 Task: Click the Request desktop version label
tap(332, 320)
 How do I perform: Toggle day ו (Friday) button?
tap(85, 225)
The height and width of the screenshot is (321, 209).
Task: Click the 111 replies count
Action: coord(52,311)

·····

#### [THE PROBLEM]
Give the material above again, word for word.

#### [EXERCISE RESULT]
 Task: Click the Request desktop version label
tap(332, 320)
 How do I perform: Toggle day ו (Friday) button?
tap(85, 225)
The height and width of the screenshot is (321, 209).
Task: Click the 111 replies count
Action: coord(52,311)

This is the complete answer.